The pace of doom and gloom stories for printed media continues unabated but I’ve noticed more and more that are offering brilliant insight into the problem and even a few solutions.
A story in Business Week about a thriving newspaper industry in Germany (here) surmises that the problems with US newspapers is not the internet it’s the content:
“I suspect the real reason German papers still thrive is their embrace of competition. Unlike so many U.S. papers, Bild was never part of a quasi-monopoly that allowed complacency. It’s telling that Bild doesn’t deliver —it depends on newsstand sales. ‘Bild has to prove itself at the kiosk every day,’ says Deputy Editor-in-Chief Michael Paustian.
That pressure helped Bild maintain its focus on original content. It uses almost no wire copy and brags that every story is an exclusive. Even during the crisis years, Bild kept its 800-strong editorial staff intact. What advice does Diekmann have for American newspapers? ‘It’s too late.’ ”
Along a similar note Dr. Samir Husni (AKA Mr. Magazine) scolds all the top magazine titles for causing the failing newsstand themselves by selling subscriptions at cut rate prices. The practice, to offer dirt cheap subs as a way to control circulation and meet rate base not only undermines newsstand sales but in my mind it destroys the content by bringing in consumers who are barely interested in reading the magazine in the first place and forcing the editorial staff to cater to a more general audience of readers. Dr. Husini’s unlikely cure for the newsstand woes:
“Stop chasing the numbers of customers and concentrate on customers who count. The first step in doing such is stop the rate base gimmick. You can’t anymore chase a rate base number and try to meet that number. Today’s customers are different and reaching those who count is much more important than counting them.”
Mygazines continues to make headlines for allowing consumers to freely scan and distribute their favorite magazines in a clear violation of US copyright laws but it doesn’t look like they will go away anytime soon because they’re owned by the same company that runs Pirate Bay (CNet story here). They’ve been on Hollywood’s most wanted list for several years now and appear to be indestructible.
There are many, many reasons why this will never become the napster of the publishing industry; it takes a lot of effort to scan an entire magazine and converting magazine pages into jpgs hardly seems like a brilliant solution to portability online, to name a few, but it’s certainly caused quite a few people to sit up and take notice and spark discussion. I agree with this motley fool story entitled “It’s the end of publishing as we know it” (here) when they say:
“Magazines like Cosmo, Wired, and Playboy always looked like prime online properties, dishing out their advice, entertainment, and other well-written and popular articles through this huge series of tubes. But here we are, well into the digital age, and most of them simply haven’t made the transition yet.

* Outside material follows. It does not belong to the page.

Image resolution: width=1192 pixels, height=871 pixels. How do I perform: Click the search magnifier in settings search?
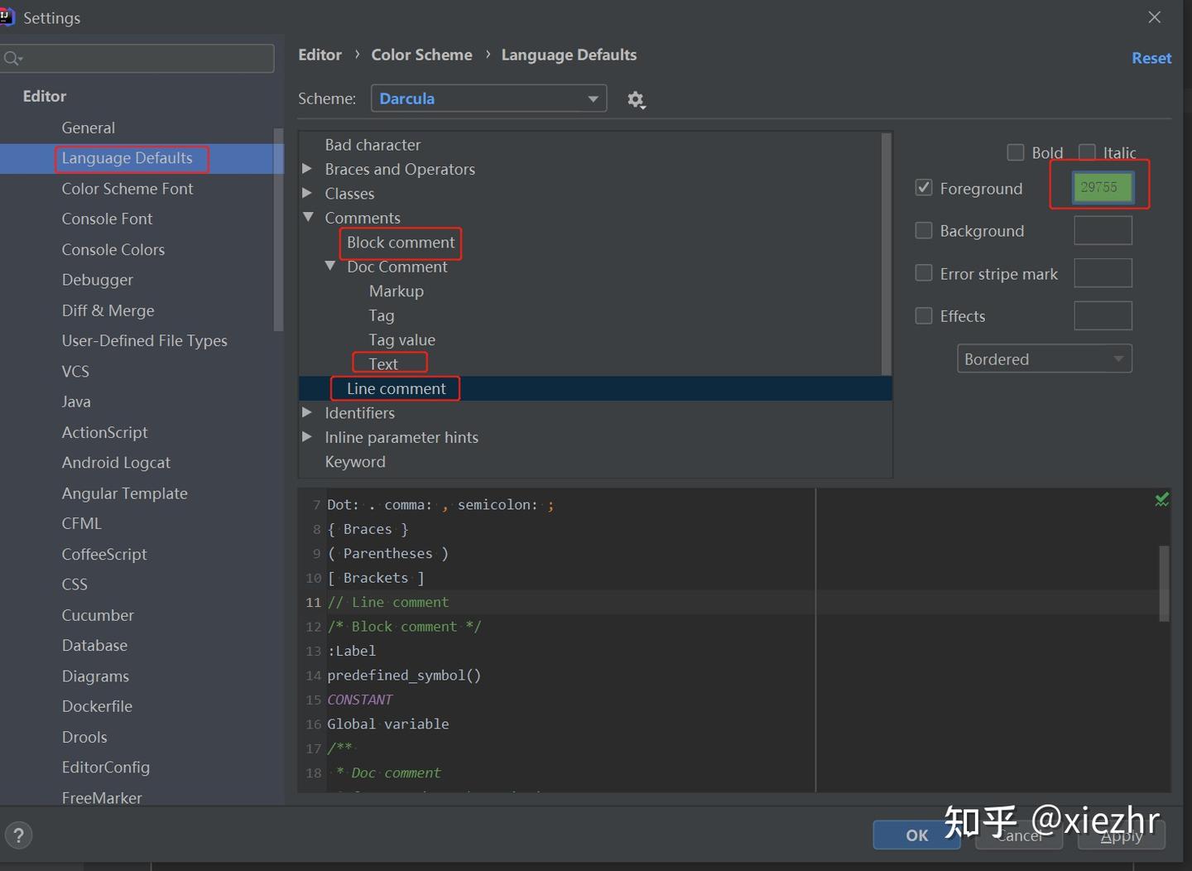[13, 58]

If Mygazines teaches Time anything, it would be how to present the print magazine in a tasty online form, easy to navigate and easy to use. Copy that model and then improve on it, inject a bit of revenue-generating advertising, and see if your readers prefer the official version with corporate backing or some fly-by-night rip-off where everything is free but nothing is guaranteed. Now let’s see which publisher might be the first to get a clue so we can invest in it.”
Of course publishing companies are like lumbering giants and as risk adverse as you get (a few serve as retirement accounts for their owners), but it would only take one textbook case of a magazine doing it right online and proving that the revenue and audience exists to turn the entire industry around.
I don’t think printed magazines will ever go away completely and why should they, people still like to read them and they’re awfully convenient for the airport, bus, train or limo rides, but the audience is limited and will continue to shrink so publishers need to follow the young audience and the casual, used to buy it for 1 article readers where they’ve gone, online.
Also, if you’re simply going to reprint the entire contents of the magazine online with all the advertising intact it should be free. Simple math will tell you that the newsstand and subscriptions prices don’t even cover the printing and distribution cost for a single issue, so if I’m saving you that expense the least you can do is not charge me for it online. If you’re going to transform the content online and run epic photo essays, allow reader interaction and leverage the technology available then the possibilities for audience and revenue are endless. If you treat the internet like a piece of paper you may find equilibrium between audience size, expense to produce and profit but the the multi-million dollar profit glory days are now coming to an end.
Overall, the theme here seems to be content, quality content. Can it really be that simple? I think so.
UPDATE: Pirate Bay refutes ownership of Mygazines (here). Thanks Sean.